Data items:
####

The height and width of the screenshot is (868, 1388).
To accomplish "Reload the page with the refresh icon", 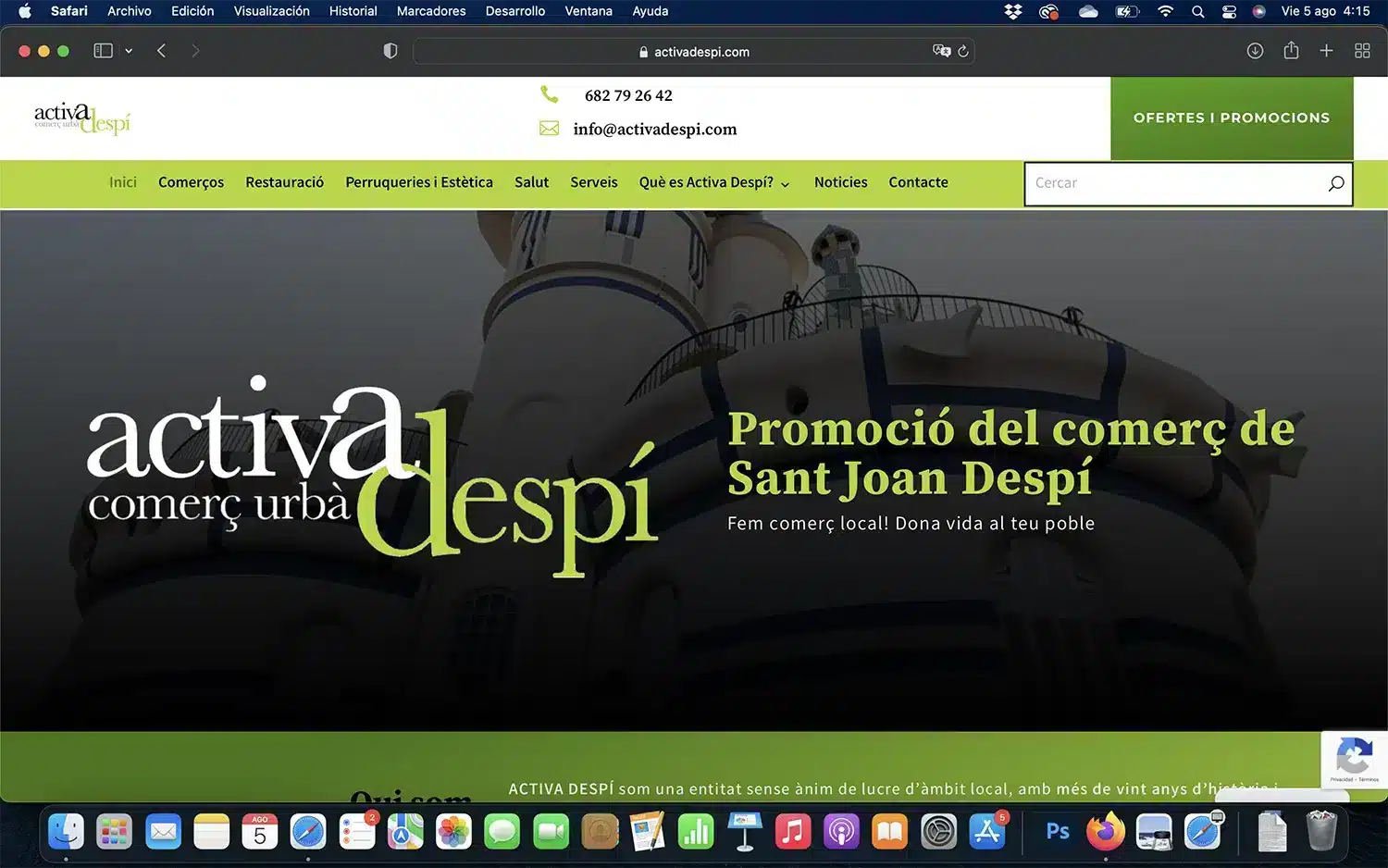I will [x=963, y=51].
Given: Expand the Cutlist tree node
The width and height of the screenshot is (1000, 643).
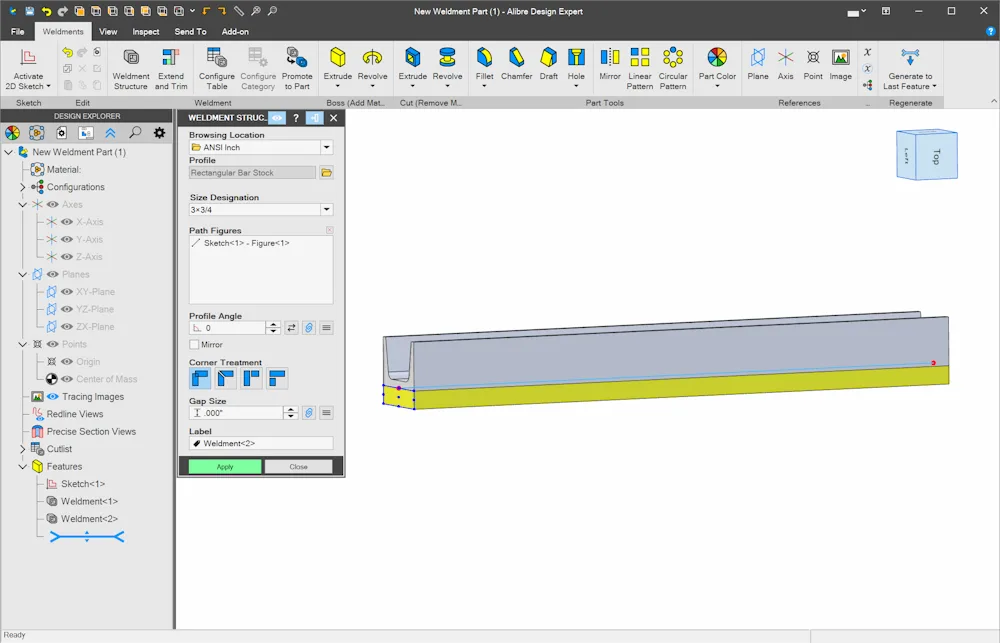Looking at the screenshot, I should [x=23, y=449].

####

Your instructions — Please retype the lines from the one that contains "Given: Expand the Cutlist tree node" through the final line of the data, both included, without any pictures.

Your response —
Given: Expand the Cutlist tree node
The width and height of the screenshot is (1000, 643).
Looking at the screenshot, I should [x=23, y=449].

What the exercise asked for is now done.